Precise and reliable measurements of endogenous serine in the human brain using advanced ¹H-MRS is crucial for examining any abnormalities of its concentration in patients living with schizophrenia (1, 2). The detection of endogenous serine has been unattainable utilizing standard proton Magnetic Resonance Spectroscopy (¹H-MRS) because of its relatively low concentration and its intensive spectral overlap with the neighbouring metabolites (3). Previous measurements of serine were obtained using advanced ¹H-MRS techniques at 4.0T and 7.0T (3, 4). We introduce a novel pulse sequence called DANTE-PRESS (D-PRESS) using a narrowly frequency-selective refocusing DANTE pulse to select serine signals while suppressing interfering neighbouring resonances on a 3T clinical scanner (Siemens Biograph mMR). In this study, repeated in vivo measurements were obtained in two subjects and the test-retest reliability of the assessment of in vitro measurements was demonstrated using “in vivo” [~0.732] mM and “double in vivo” [~1.464] mM serine concentrations at baseline and a week later.

The D-PRESS sequence was implemented through inserting a spectrally-selective single-DANTE pulse to a symmetrical PRESS sequence, at time TE1 after the first 180 degree refocusing pulse: 90- TE1/2-180-TE1/2-DANTE-TE2/2-180-TE2-Acq (Figure 1). The 0th and 1st sideband of the DANTE pulse were used to achieve very selective frequency passbands centered on the 3.83 ppm resonance of serine and the 2.01-ppm resonance of NAA (N-Acetylaspartic) (5). The DANTE pulse (duration of 118.54 ms) was amplitude-modulated with a Gaussian envelope truncated at 5% producing a frequency-domain inversion profile with Gaussian passbands repeating every 223Hz and it consisted of a series of 0.086 ms short, high power square RF pulses, interleaved with delays of 4.48 ms. This profile was centered on a frequency determined at run-time by assigning the NAA resonance from a DANTE OFF acquisition the chemical shift valued of 2.01 ppm and adjusting the carrier frequency to the serine resonance at 3.83ppm (TR=2.0s,TE=286ms, and NA=64). The serine data was obtained from a DANTE ON acquisition with TR=2.0s, TE=286ms, BW=1.5 kHz and NA=240. Water unsuppressed signal was used as concentration reference for metabolite quantification.

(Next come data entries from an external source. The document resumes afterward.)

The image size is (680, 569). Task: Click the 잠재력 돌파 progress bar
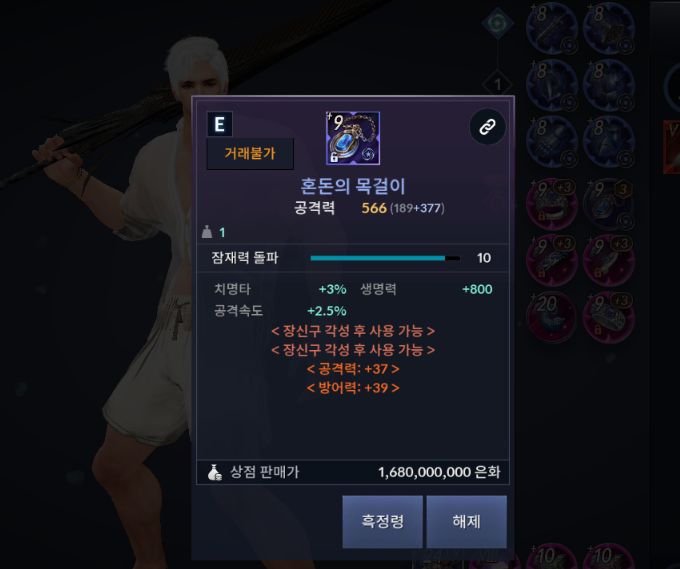point(385,258)
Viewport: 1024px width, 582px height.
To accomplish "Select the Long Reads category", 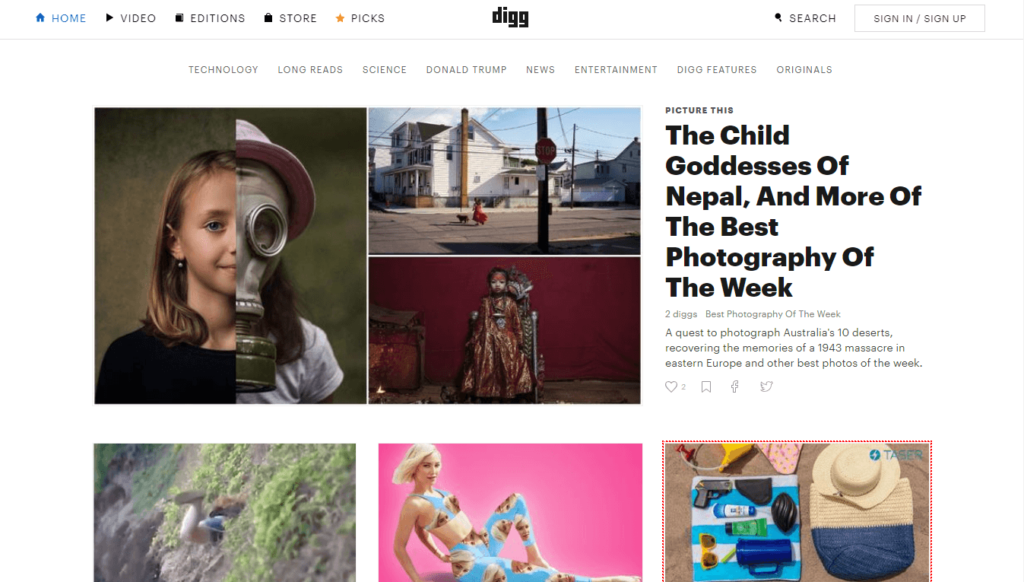I will pyautogui.click(x=310, y=70).
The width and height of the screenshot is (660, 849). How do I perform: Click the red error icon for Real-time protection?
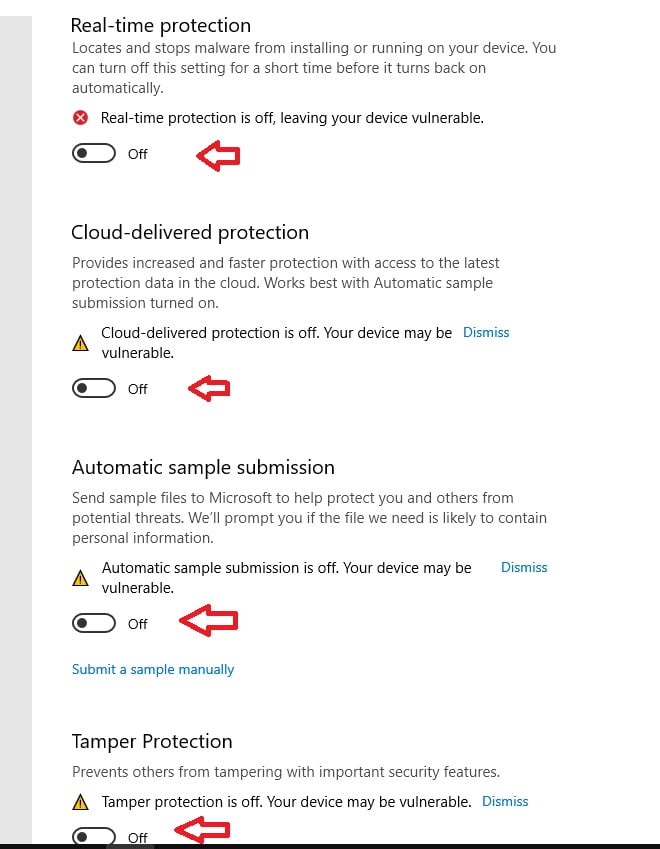tap(80, 118)
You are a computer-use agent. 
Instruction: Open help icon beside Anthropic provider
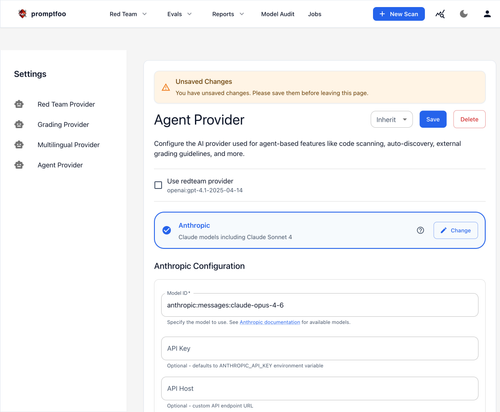[x=420, y=230]
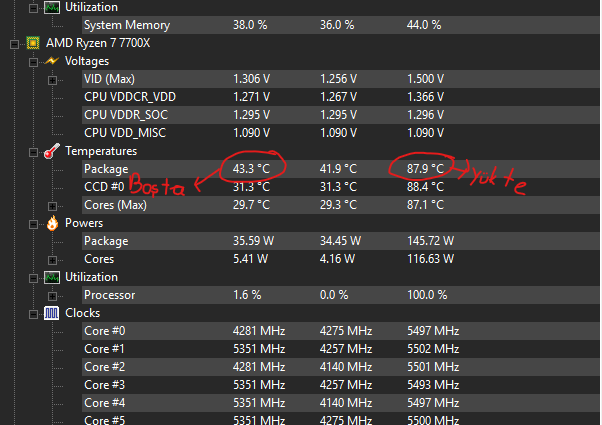Select the CCD #0 temperature row
This screenshot has height=425, width=602.
click(105, 187)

In vitro experiments: A final quantification template for in vitro data analysis was developed from the spectral quantification templates obtained in two spherical phantoms (inner diameter [i.d.] 10 cm) containing either high concentrations of the metabolites of interest and NAA (8mM) as a chemical shift reference. Metabolites of interest were: serine (30 mM), creatine (25mM), glutamate (30mM) and glutamine (30mM), all to be included in the in vivo template (6). Ten consecutive spectra were obtained within-session and from between-session (phantom scanned a week later). The data was obtained with DANTE pulse with narrow passbands (15Hz = 0.11ppm at 3T), TR=2.0, TE=286ms, NA=240, number of data points in DANTE waveform=2560, FDP (Frequency Domain Period) of 223 Hz.

In vivo experiments: Two healthy volunteers (2 male; age of 27 ± 4) were recruited and scanned using the same parameters as for the phantom work. For these subjects, two consecutive spectra were obtained within sessions at baseline. ¹H -MRS data were obtained from a single voxel (20x20x20mm³) positioned in the anterior cingulate (Figure 2). High resolution 3D MP-RAGE images were used for voxel placement. Metabolite concentrations were quantified using Fitman (7).

An example spectral fit is displayed in figure 3, illustrating the data, fitting line, fit components and the fit residuals. Figure 4 displays in vitro demonstration of ten repeated measurements that were obtained from “in vivo” and also acquired from “double in vivo” serine concentrations at two intervals each obtained one a week apart. The resulting ICC were both high (in vivo ICC =0.91, double in vivo ICC =0.93) indicating excellent repeatability of in vitro measurements within and between scans. The two repeated measurements from the first and second in vivo experiments were quantified and the in vivo concentrations were: 1.17 mM, 1.99 mM and 1.11 mM and 2.17, respectively. The reproducibility of MRS measurements greatly depend on the quality of adjustments and more advanced MRS post-processing capabilities; as illustrated in MRS literature (8), thus this sequence is currently being further modified for obtaining final in vivo test-retest data.This study demonstrated the first examination to investigate the reliability of method to reliably detect endogenous serine using a metabolite-selective single-voxel ¹H-MRS technique on a clinical scanner of 3T. In the proposed work we demonstrated the accuracy and precision (reliability/reproducibility) of the measurements of serine obtained in phantoms. The proposed method will be able to assess metabolic changes in neuropsychological conditions such as schizophrenia and support the investigation of safer and more effective treatment for the affected patients.